=== RECORD EXTRACTS ===

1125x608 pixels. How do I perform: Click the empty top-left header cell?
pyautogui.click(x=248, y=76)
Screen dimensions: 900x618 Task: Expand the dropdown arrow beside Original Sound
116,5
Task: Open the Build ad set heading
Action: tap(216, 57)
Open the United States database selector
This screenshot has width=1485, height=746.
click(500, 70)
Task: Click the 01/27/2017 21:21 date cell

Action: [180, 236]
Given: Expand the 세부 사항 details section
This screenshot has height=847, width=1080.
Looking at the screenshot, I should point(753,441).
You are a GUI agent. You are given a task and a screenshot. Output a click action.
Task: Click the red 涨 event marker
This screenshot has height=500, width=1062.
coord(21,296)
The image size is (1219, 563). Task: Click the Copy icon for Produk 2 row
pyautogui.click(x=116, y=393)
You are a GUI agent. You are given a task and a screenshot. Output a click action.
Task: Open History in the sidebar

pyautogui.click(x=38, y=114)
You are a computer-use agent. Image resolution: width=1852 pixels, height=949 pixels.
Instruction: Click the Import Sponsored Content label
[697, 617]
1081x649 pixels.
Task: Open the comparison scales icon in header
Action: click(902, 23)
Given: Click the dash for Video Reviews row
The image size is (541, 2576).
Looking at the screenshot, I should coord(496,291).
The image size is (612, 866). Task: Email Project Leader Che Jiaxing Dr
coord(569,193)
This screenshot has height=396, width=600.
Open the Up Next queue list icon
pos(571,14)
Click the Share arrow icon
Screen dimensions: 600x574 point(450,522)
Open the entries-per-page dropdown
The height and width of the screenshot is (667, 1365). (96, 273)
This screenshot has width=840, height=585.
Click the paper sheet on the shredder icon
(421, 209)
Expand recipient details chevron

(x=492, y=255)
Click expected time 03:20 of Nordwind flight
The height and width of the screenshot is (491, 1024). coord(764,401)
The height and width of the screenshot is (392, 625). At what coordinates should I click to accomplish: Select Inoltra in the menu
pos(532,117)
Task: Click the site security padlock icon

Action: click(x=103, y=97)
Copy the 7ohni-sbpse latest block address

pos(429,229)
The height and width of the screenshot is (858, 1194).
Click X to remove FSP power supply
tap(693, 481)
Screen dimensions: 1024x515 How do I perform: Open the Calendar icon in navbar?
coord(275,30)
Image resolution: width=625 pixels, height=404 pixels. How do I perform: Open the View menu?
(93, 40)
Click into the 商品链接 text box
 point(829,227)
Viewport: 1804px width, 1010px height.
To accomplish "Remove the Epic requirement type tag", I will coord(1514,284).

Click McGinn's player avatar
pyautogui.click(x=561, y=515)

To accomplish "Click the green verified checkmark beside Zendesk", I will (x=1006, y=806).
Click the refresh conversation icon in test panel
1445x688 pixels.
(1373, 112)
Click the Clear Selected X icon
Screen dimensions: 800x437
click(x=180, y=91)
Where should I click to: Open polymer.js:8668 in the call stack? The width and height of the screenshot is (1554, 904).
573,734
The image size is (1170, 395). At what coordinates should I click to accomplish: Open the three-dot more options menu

===

**BRIEF**
From the line that contains "Screen dimensions: 1024x515" through the final line of the entries above, every line must be reproduced exactly and nothing more.

**YOUR SOLUTION**
Screen dimensions: 1024x515 How do I perform: Open the Calendar icon in navbar?
coord(275,30)
Image resolution: width=625 pixels, height=404 pixels. How do I perform: Open the View menu?
(93, 40)
Click into the 商品链接 text box
 point(829,227)
Viewport: 1804px width, 1010px height.
To accomplish "Remove the Epic requirement type tag", I will coord(1514,284).

Click McGinn's player avatar
pyautogui.click(x=561, y=515)

To accomplish "Click the green verified checkmark beside Zendesk", I will (x=1006, y=806).
Click the refresh conversation icon in test panel
1445x688 pixels.
(1373, 112)
Click the Clear Selected X icon
Screen dimensions: 800x437
click(x=180, y=91)
Where should I click to: Open polymer.js:8668 in the call stack? The width and height of the screenshot is (1554, 904).
573,734
The image size is (1170, 395). At what coordinates should I click to accomplish: Open the three-dot more options menu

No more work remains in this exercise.